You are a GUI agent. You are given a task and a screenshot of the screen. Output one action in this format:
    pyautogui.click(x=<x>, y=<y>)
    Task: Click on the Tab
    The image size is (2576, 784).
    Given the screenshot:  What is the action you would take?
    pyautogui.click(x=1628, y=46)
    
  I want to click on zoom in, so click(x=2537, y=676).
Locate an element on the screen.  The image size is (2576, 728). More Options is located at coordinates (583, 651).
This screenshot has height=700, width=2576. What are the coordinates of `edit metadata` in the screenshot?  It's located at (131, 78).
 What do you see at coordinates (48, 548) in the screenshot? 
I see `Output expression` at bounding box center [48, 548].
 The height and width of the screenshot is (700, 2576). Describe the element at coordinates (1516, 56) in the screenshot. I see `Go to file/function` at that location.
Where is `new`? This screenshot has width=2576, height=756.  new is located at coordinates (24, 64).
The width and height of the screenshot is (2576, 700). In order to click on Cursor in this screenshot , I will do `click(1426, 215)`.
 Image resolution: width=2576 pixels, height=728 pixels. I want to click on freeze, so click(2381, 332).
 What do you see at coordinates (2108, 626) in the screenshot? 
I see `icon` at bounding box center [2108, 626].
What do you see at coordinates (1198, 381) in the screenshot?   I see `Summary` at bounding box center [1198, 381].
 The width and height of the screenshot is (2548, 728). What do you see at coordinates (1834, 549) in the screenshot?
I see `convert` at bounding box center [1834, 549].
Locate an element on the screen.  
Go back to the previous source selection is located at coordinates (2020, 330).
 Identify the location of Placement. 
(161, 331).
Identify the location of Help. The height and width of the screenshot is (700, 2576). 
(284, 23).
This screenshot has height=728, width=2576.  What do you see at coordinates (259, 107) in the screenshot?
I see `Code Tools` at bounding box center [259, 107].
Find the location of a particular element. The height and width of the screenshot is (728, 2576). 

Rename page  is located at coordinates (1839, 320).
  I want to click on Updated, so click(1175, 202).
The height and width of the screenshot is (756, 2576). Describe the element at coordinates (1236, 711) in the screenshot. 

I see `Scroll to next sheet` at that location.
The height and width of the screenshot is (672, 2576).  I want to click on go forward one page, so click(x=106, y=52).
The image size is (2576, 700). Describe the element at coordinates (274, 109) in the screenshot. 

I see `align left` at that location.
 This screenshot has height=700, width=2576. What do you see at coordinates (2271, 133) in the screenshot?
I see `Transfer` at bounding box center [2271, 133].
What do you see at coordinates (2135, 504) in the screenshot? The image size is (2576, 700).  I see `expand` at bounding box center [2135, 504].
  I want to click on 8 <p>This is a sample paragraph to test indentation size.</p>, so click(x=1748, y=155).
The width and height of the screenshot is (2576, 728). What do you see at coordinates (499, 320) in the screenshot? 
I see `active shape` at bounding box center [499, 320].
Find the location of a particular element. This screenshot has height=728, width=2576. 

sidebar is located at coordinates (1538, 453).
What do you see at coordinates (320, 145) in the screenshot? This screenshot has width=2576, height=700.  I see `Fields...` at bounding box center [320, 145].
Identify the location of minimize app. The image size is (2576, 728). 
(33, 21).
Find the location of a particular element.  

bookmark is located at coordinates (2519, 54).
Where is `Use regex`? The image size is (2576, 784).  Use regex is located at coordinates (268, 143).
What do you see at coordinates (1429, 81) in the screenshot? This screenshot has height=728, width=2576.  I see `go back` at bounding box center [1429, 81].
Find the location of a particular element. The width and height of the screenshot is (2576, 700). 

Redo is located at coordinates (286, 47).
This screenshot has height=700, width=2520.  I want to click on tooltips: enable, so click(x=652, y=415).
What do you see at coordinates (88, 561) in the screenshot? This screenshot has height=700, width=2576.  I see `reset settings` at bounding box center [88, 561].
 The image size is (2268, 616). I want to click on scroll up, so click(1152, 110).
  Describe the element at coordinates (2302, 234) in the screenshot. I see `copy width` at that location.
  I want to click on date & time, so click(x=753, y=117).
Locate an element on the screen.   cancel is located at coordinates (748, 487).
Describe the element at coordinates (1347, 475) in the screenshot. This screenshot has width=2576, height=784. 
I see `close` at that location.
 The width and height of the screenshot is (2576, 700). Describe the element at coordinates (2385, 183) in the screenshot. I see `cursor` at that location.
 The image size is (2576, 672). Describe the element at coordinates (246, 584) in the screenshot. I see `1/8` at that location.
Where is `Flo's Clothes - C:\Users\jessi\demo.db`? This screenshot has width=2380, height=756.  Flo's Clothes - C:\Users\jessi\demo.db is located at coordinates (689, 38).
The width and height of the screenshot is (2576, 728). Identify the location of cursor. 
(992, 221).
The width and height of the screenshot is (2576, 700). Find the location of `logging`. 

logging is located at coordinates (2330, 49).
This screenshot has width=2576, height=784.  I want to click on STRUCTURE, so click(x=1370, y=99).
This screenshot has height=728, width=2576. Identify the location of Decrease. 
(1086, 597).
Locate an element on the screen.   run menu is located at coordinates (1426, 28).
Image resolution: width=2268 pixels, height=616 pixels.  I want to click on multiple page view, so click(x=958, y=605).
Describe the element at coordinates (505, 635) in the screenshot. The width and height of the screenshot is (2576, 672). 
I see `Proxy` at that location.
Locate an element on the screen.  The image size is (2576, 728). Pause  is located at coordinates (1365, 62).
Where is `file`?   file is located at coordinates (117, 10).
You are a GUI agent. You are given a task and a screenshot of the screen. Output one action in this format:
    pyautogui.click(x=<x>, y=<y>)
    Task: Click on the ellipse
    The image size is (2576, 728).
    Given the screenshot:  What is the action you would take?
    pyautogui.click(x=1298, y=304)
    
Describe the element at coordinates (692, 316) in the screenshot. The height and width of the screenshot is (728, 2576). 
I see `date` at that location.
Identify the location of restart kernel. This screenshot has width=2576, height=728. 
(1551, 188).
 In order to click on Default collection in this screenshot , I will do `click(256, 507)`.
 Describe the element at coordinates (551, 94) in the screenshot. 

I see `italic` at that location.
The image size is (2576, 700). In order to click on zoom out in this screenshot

########################################

- Work to do -
From the material above, copy out the lines unchanged, beginning with the line that contains "coordinates (268, 143)." and ending after the line that contains "Redo is located at coordinates (286, 47).".

- Expected answer -
Where is `Use regex`? The image size is (2576, 784).  Use regex is located at coordinates (268, 143).
What do you see at coordinates (1429, 81) in the screenshot? This screenshot has height=728, width=2576.  I see `go back` at bounding box center [1429, 81].
Find the location of a particular element. The width and height of the screenshot is (2576, 700). 

Redo is located at coordinates (286, 47).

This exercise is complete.